**Work instructions**
Every line of the data below is to be retyped exactly.

**Given information**

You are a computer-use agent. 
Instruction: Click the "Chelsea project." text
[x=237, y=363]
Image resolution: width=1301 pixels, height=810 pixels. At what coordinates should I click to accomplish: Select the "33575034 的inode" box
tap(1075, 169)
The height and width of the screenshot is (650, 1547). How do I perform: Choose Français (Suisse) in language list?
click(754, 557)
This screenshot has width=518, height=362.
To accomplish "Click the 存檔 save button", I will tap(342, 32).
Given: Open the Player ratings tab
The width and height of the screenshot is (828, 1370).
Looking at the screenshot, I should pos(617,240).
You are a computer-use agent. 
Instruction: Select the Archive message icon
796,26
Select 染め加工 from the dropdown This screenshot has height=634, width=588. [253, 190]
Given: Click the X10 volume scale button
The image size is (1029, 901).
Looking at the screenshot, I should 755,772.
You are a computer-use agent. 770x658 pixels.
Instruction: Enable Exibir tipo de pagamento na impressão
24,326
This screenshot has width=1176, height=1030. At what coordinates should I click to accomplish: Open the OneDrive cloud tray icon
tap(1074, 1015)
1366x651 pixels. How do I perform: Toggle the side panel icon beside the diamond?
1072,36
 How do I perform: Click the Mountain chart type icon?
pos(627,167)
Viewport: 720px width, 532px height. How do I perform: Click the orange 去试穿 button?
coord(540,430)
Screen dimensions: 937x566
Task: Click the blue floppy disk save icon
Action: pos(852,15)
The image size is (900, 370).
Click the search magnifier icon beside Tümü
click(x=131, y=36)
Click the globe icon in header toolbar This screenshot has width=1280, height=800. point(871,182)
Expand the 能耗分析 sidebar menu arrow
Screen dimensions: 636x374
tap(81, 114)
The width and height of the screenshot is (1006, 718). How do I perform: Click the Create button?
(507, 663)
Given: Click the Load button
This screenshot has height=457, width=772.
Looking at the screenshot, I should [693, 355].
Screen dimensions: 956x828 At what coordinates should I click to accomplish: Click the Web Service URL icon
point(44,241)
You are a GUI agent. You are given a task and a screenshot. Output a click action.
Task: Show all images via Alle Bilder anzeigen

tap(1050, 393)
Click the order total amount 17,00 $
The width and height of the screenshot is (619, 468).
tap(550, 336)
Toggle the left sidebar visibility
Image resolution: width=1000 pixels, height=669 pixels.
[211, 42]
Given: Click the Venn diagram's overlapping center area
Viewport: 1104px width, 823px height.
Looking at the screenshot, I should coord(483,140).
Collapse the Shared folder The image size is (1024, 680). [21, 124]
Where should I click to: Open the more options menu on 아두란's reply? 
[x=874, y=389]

**Response**
You are a computer-use agent. 
Instruction: Click the "Chelsea project." text
[x=237, y=363]
Image resolution: width=1301 pixels, height=810 pixels. At what coordinates should I click to accomplish: Select the "33575034 的inode" box
tap(1075, 169)
The height and width of the screenshot is (650, 1547). How do I perform: Choose Français (Suisse) in language list?
click(754, 557)
This screenshot has width=518, height=362.
To accomplish "Click the 存檔 save button", I will tap(342, 32).
Given: Open the Player ratings tab
The width and height of the screenshot is (828, 1370).
Looking at the screenshot, I should pos(617,240).
You are a computer-use agent. 
Instruction: Select the Archive message icon
796,26
Select 染め加工 from the dropdown This screenshot has height=634, width=588. [253, 190]
Given: Click the X10 volume scale button
The image size is (1029, 901).
Looking at the screenshot, I should 755,772.
You are a computer-use agent. 770x658 pixels.
Instruction: Enable Exibir tipo de pagamento na impressão
24,326
This screenshot has width=1176, height=1030. At what coordinates should I click to accomplish: Open the OneDrive cloud tray icon
tap(1074, 1015)
1366x651 pixels. How do I perform: Toggle the side panel icon beside the diamond?
1072,36
 How do I perform: Click the Mountain chart type icon?
pos(627,167)
Viewport: 720px width, 532px height. How do I perform: Click the orange 去试穿 button?
coord(540,430)
Screen dimensions: 937x566
Task: Click the blue floppy disk save icon
Action: pos(852,15)
The image size is (900, 370).
Click the search magnifier icon beside Tümü
click(x=131, y=36)
Click the globe icon in header toolbar This screenshot has width=1280, height=800. point(871,182)
Expand the 能耗分析 sidebar menu arrow
Screen dimensions: 636x374
tap(81, 114)
The width and height of the screenshot is (1006, 718). How do I perform: Click the Create button?
(507, 663)
Given: Click the Load button
This screenshot has height=457, width=772.
Looking at the screenshot, I should [693, 355].
Screen dimensions: 956x828 At what coordinates should I click to accomplish: Click the Web Service URL icon
point(44,241)
You are a GUI agent. You are given a task and a screenshot. Output a click action.
Task: Show all images via Alle Bilder anzeigen

tap(1050, 393)
Click the order total amount 17,00 $
The width and height of the screenshot is (619, 468).
tap(550, 336)
Toggle the left sidebar visibility
Image resolution: width=1000 pixels, height=669 pixels.
[211, 42]
Given: Click the Venn diagram's overlapping center area
Viewport: 1104px width, 823px height.
Looking at the screenshot, I should coord(483,140).
Collapse the Shared folder The image size is (1024, 680). [21, 124]
Where should I click to: Open the more options menu on 아두란's reply? 
[x=874, y=389]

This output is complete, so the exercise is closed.